The 59-year-old landscape gardener, who is currently staying at the same hotel, had some work in the kibbutz area where he also has a home and told the PA news agency he was struck by the feeling of “emptiness” as he walked through his brother’s devastated home.

“I was walking on his tiles which had collapsed because they’d been so burnt – it was like walking on a beach with shells on,” he said.

“There was a smell of burnt wood and burnt rubber and plastic and it was shocking to see the house so empty.

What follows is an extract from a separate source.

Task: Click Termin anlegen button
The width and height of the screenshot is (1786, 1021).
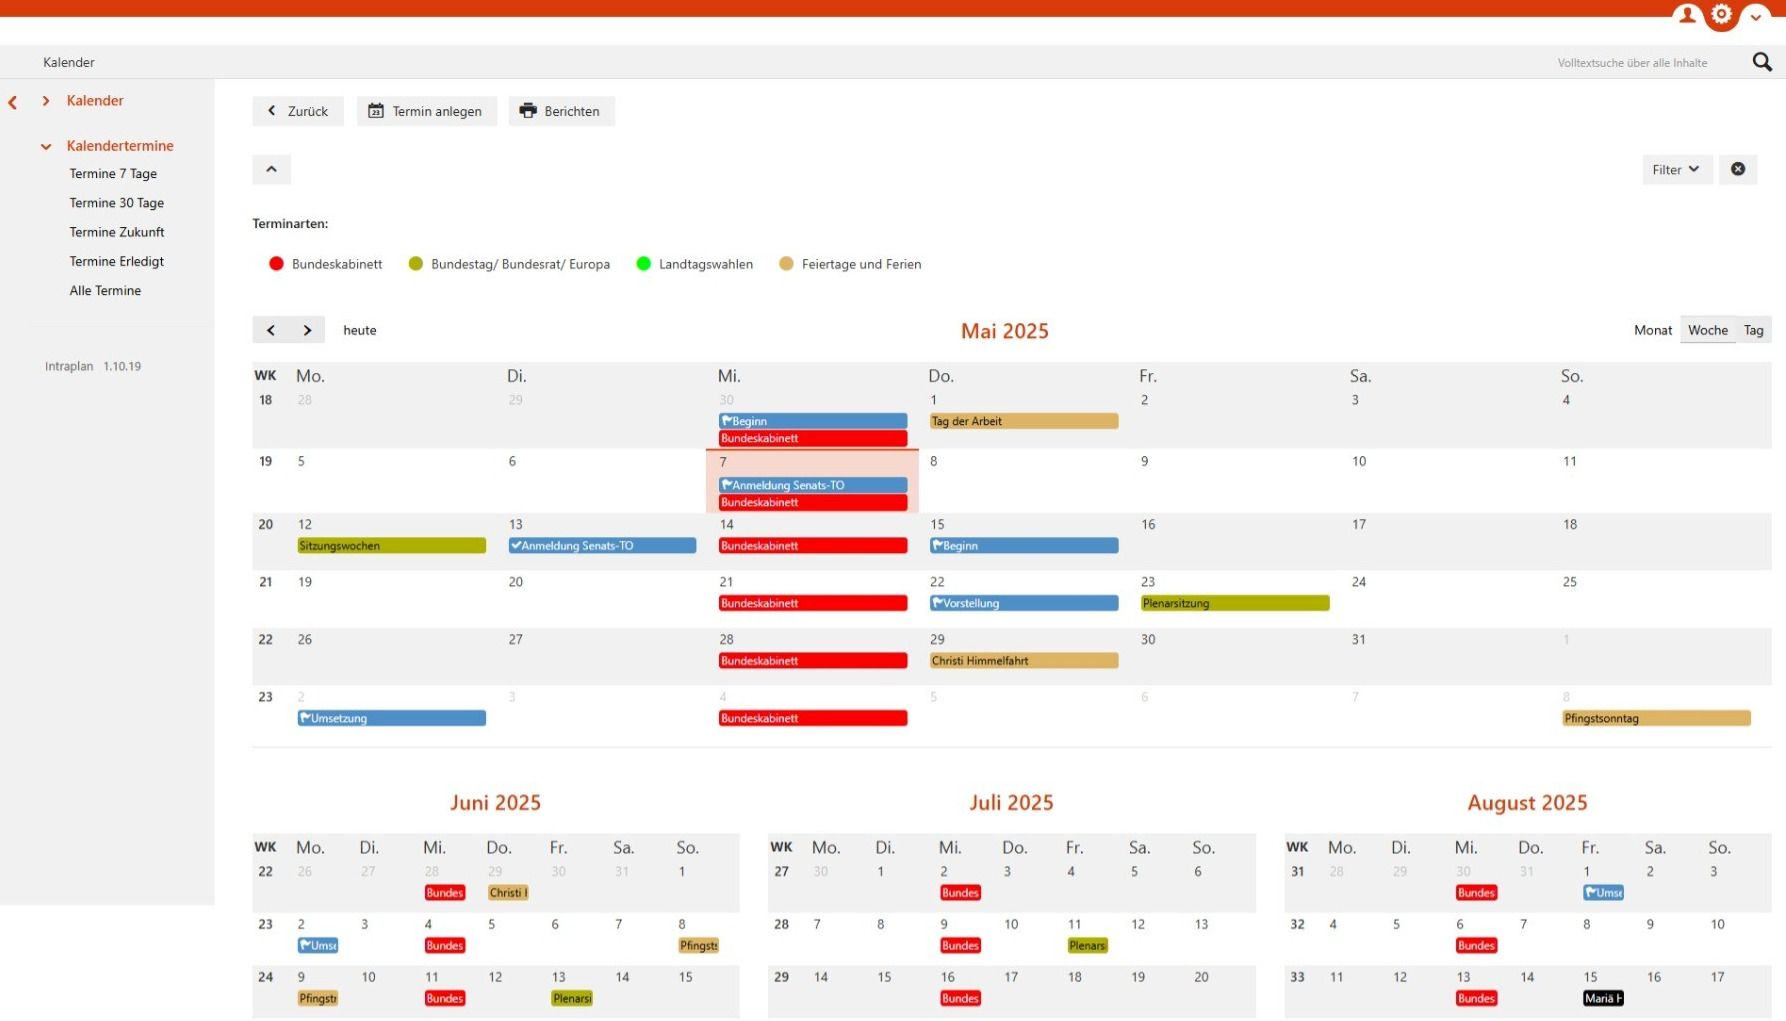Action: click(426, 111)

“All my brother’s guitars and his computer screens where he used to make music and his wife’s sewing machine have just been totally burnt down to the ground.”

Burnt interior of home
Inside Ben King’s home (Simon King/PA)

He said there only appeared to be one item which was intact – a shirt hanger frame from Ikea.

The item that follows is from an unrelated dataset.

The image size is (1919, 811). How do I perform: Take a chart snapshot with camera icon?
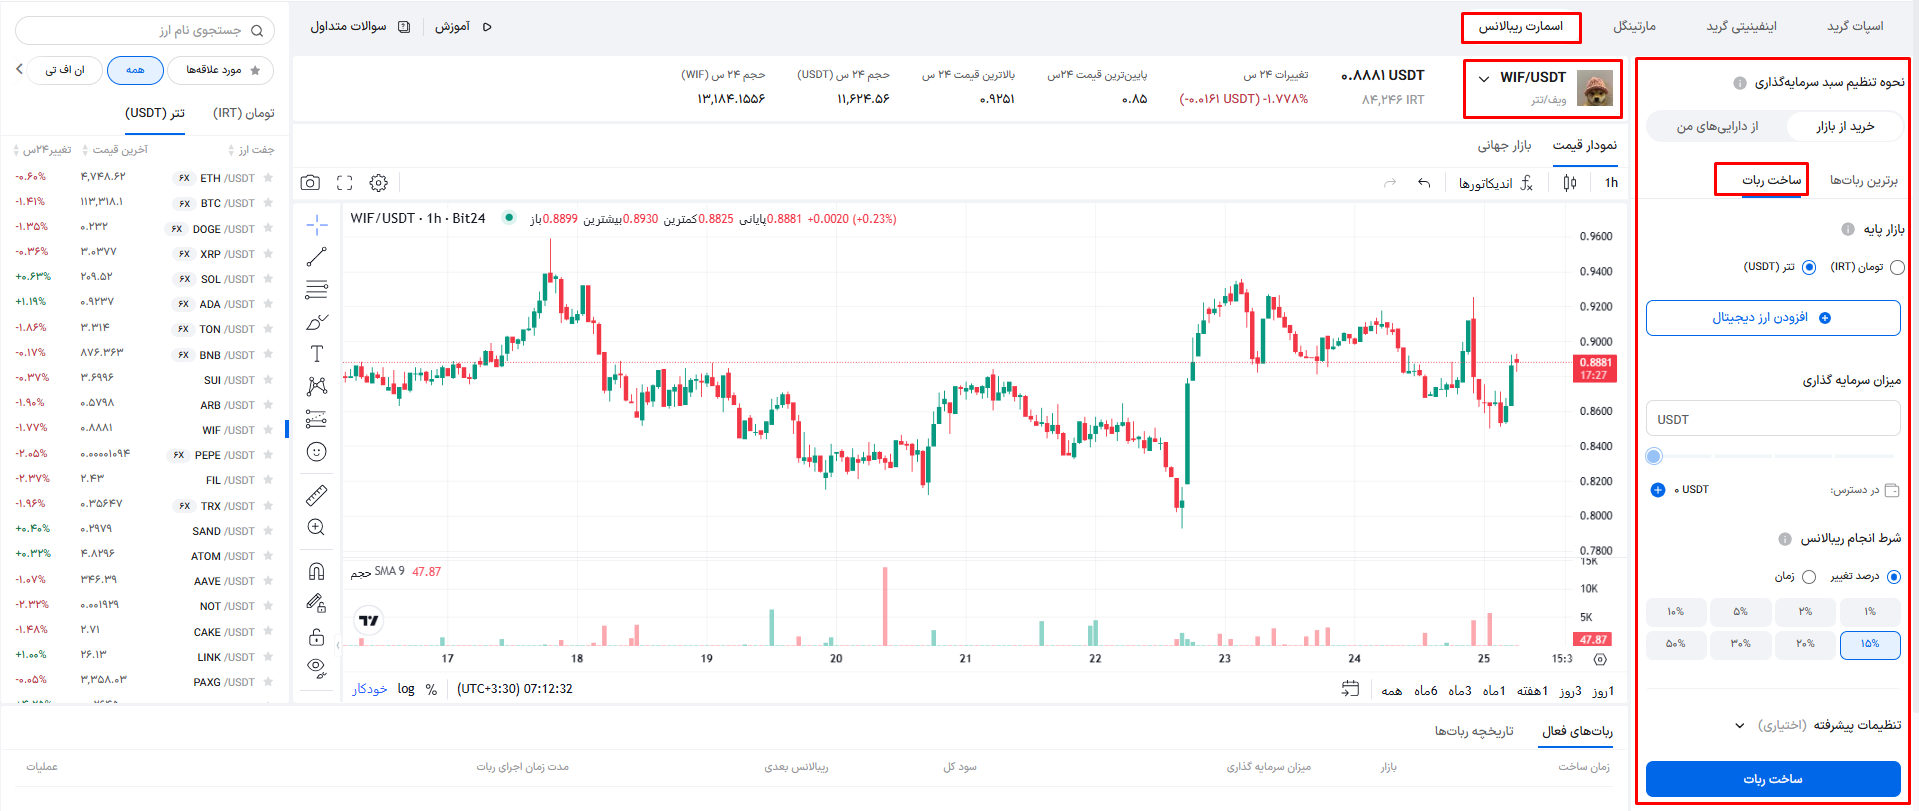310,183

He also saw the remnants of “a lot of devastation” in the kibbutz.

“There were burnt areas on places where there used to be grass and I was told that they put bodies there and burnt them,” he said.

His family have lost loved ones to the conflict, with his sons losing friends because they have been burnt or shot.

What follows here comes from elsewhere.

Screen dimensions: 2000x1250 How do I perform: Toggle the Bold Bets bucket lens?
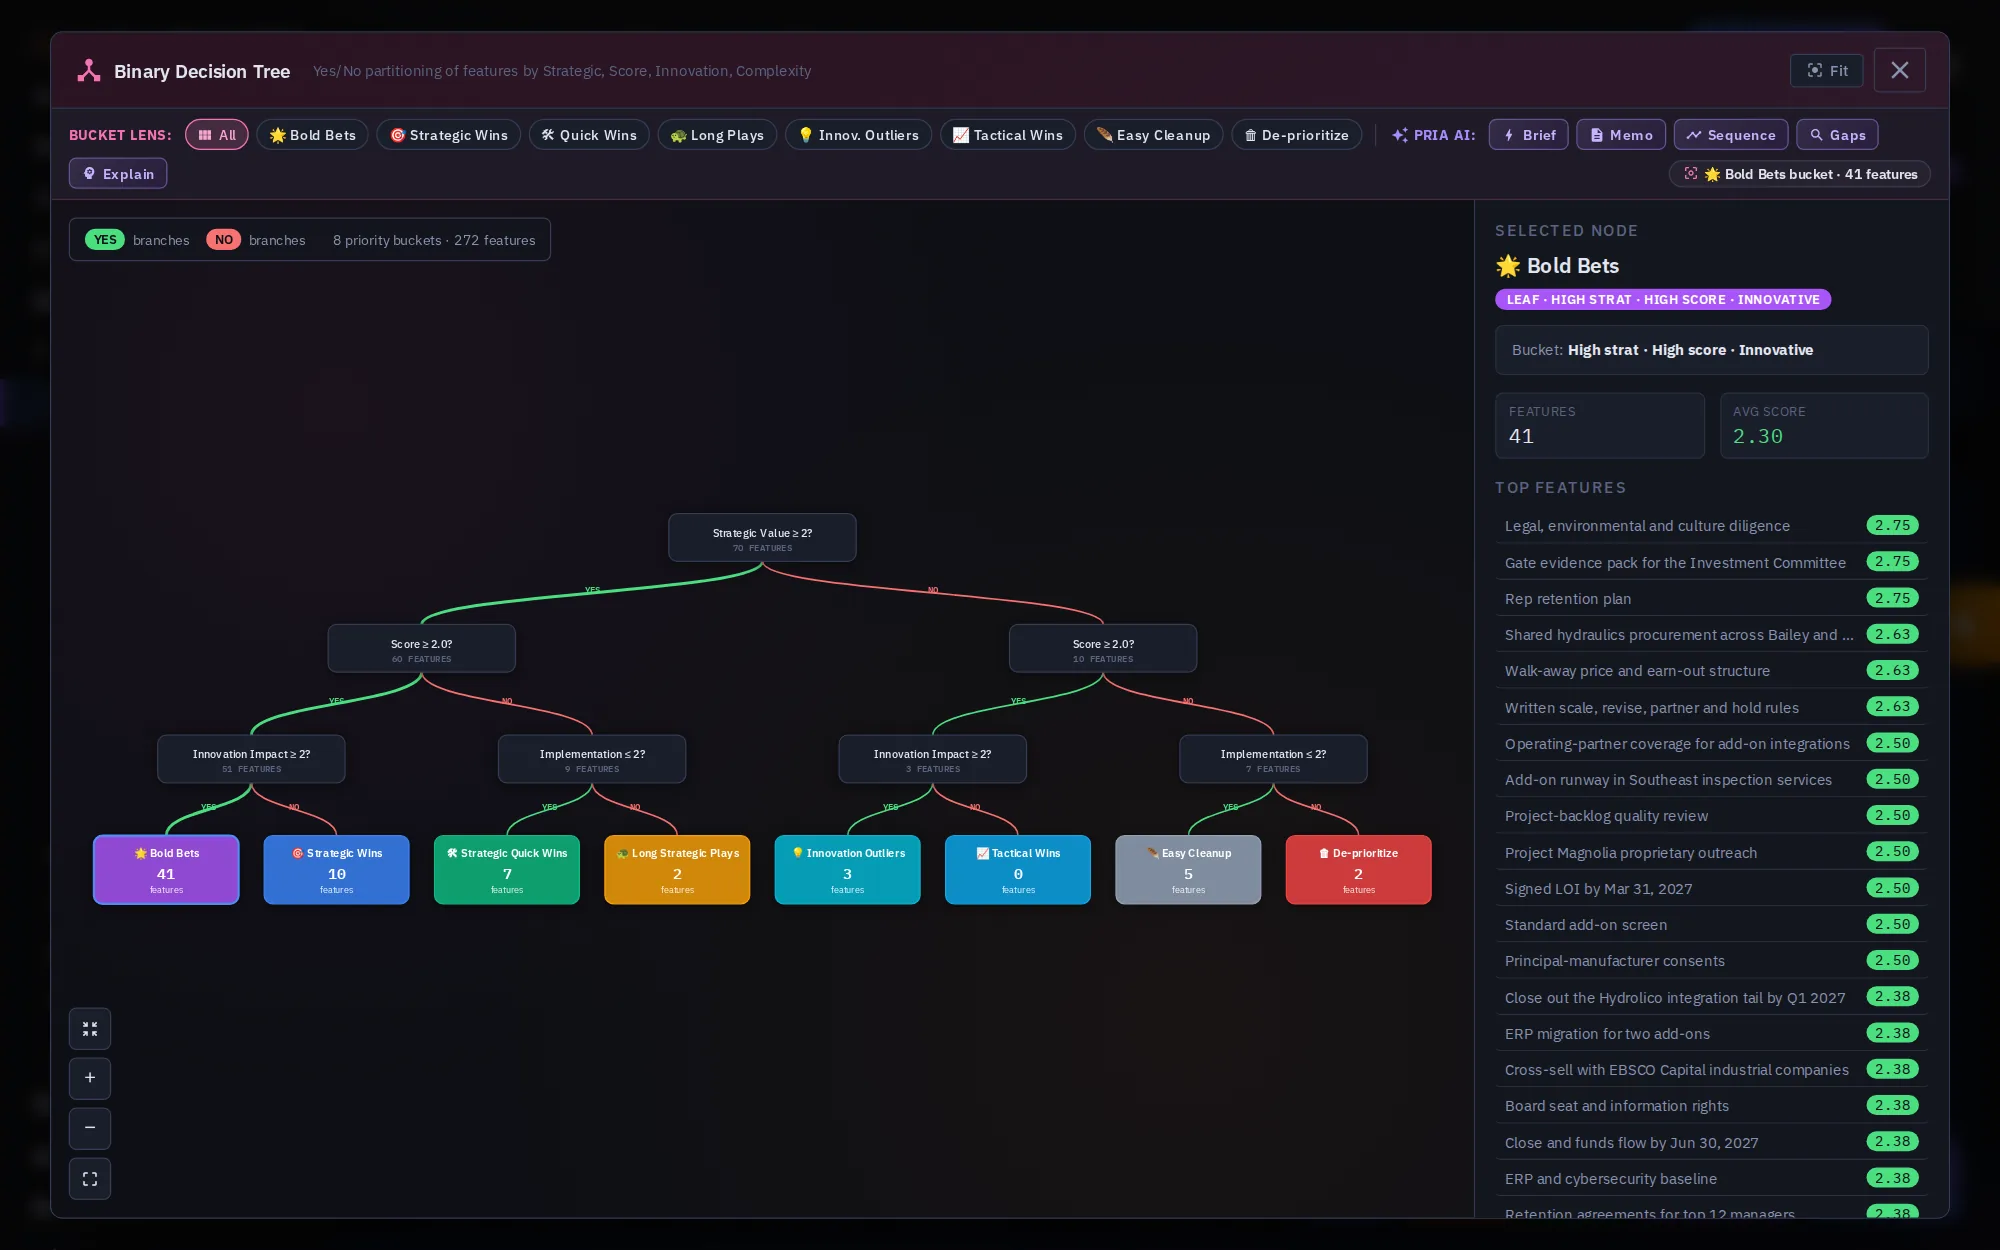click(313, 135)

“They’ve also lost female friends who have been kidnapped and we don’t know whether they’re alive or dead,” he added.

Ben King told PA that when he saw that his home was completely burnt, he was “stunned”.

“I know I was just being hopeful that there might have been a corner left untouched, but I was quite shocked and possibly stunned at the complete loss of everything that I called home and my family called home,” he said.

Inside of a home which is burnt
Simon King said he was struck by the emptiness of the house as he walked through it (Simon King/PA)

“It’s a very tough pill to swallow and I think I’m probably still processing it because every time I see things that remind me of my home, I have to remind myself that I haven’t got that any more – you haven’t got a computer, you haven’t got that sofa or those photo albums that you look through once a year.

“They’re all gone, everything’s gone.”

Despite this, he said that it is a “huge relief” and a “blessing” having his wife and children with him at the hotel.

“None of us have any physical scars or physical injuries and we’re all here together,” he said.

“That is amazing because the loss of life is unfathomable – every day we get confirmation of the lives that have been lost and there’s a lot of sadness and a lot of funerals.

“On a daily basis, we say to ourselves – it’s a miracle we’re alive because the attack was so random.”

Israel-Hamas conflict
Ben King, 52, with his wife Meyrav, who was trapped for 12 hours in his home after it was set on fire by Hamas (Ben King/PA)

Ben King said he “cried and hugged” his brother when they were reunited at the hotel on October 8. His sister-in-law Zehavit, 51 and nephews Amir, 14, and Ori, 13, are also there.

The family are taking “every day as it comes” but have “floated the idea of living abroad somewhere”, he said: “Possibly England, but it’s in the air.”

“I don’t think I’d like to go back to the kibbutz just yet and also the kibbutz will never – you could say in a million years – be the same place because a lot of characters in the kibbutz will no longer be there because they lost their lives.

“That is also going to change how the community looks, but the community spirit in the kibbutz is very strong.

“Some people have even said – why don’t we build a new kibbutz further away or somewhere safer, but that would be a massive undertaking.”

Simon King added that Israel is “coming together like a massive family” despite facing ordeal.

“At our hotel, we have brand names coming in and donating shoes, clothes and toiletries and celebrities come to visit, but I’d like to see the government supporting the people a lot more,” he added.